Coller des gens dans une tribu, c’est dans le fond nier le libre arbitre et la liberté individuelle.
Et voilà le mode socratique de discussion entre gens de bonne compagnie mis à terre également.
Et l’on voit donc que ces ennemis veulent à la fois détruire les racines grecques et chrétiennes de notre civilisation.
Et tout cela parce qu’ils ne supportent pas la liberté et le libre arbitre qui amènent à des différences de résultats entre humains, conséquences bonnes ou mauvaise de décisions que ces mêmes humains ont prises librement. La haine du génie, la haine du talent, la haine du mérite, la haine de la réussite constituent le cœur de l’action de tous ces gens qui, dans le fond, n’ont qu’une idée : tirer tout le monde vers le bas et convaincre la population qu’il n’existe de liberté que dans l’abaissement, confondant liberté et licence.
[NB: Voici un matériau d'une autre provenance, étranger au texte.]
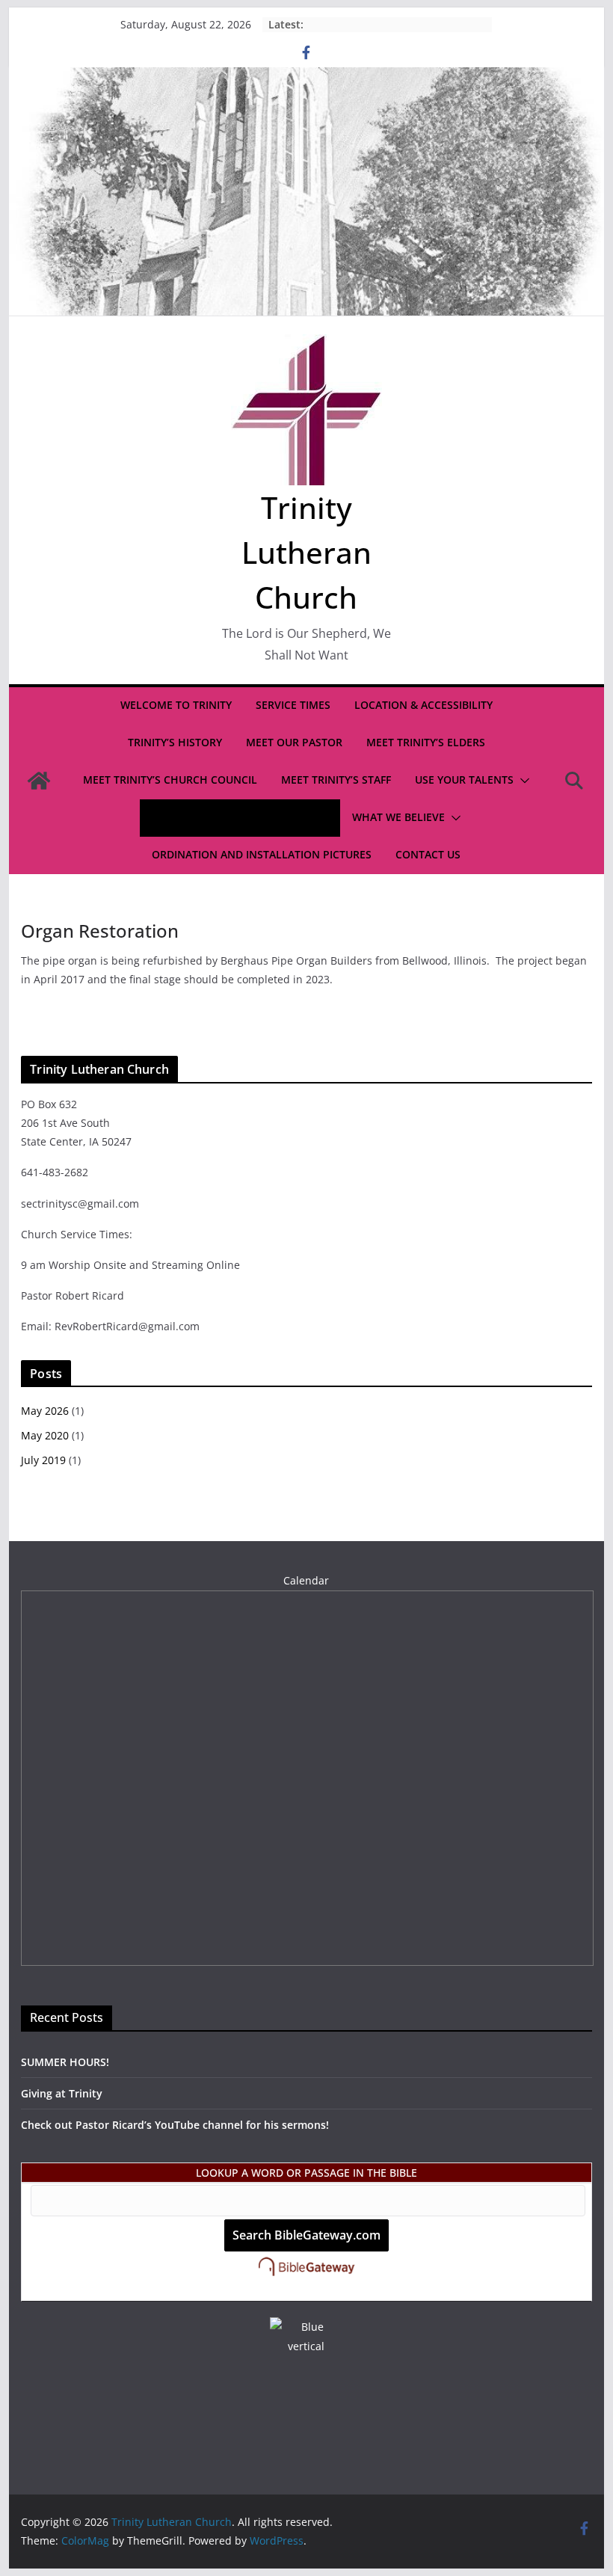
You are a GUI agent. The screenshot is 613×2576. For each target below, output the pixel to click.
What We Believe (398, 817)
Remplaçons, dans leurs écrits, mâle, blanc, vieux par juif, noir, femme, et l’on voit que le principe d’exclusion est exactement le même, empêcher tout ou partie de la population de s’exprimer, ce qui est l’essence même du totalitarisme : n’ont droit à la parole que ceux qui sont d’accord avec le projet de destruction de la Liberté.
Seuls ont la liberté de parler les ennemis de la Liberté, ce qui est le paradoxe de notre époque : ceux qui haïssent notre société, où ils ont le droit de parler, veulent nous interdire de parler, à nous qui l’aimons…
À la fin de ce petit billet, le lecteur doit se demander : mais que faire ?Aussi curieux que cela paraisse, la réponse est toute simple : il ne faut en aucun cas les imiter et se mettre à chasser en meute, comme eux.
Pour un libéral, il ne peut y avoir de réponse collective, la solution est toujours individuelle et non-agressive, j’allais dire non-violente.
Chaque fois que l’un d’entre nous en a l’occasion, il doit simplement dire non s’il lui est demandé de se déshonorer, ce qui est la chose la plus difficile du monde.
Et cela amènera sans aucun doute d’autres à dire non à leur tour, et ainsi de suite.
Comme le disait Burke, mon philosophe anglais préféré, « Rien de mal ne peut arriver à un pays si les hommes d’honneur se lèvent au bon moment »
Je crois même que c’est la devise de l’Institut des Libertés.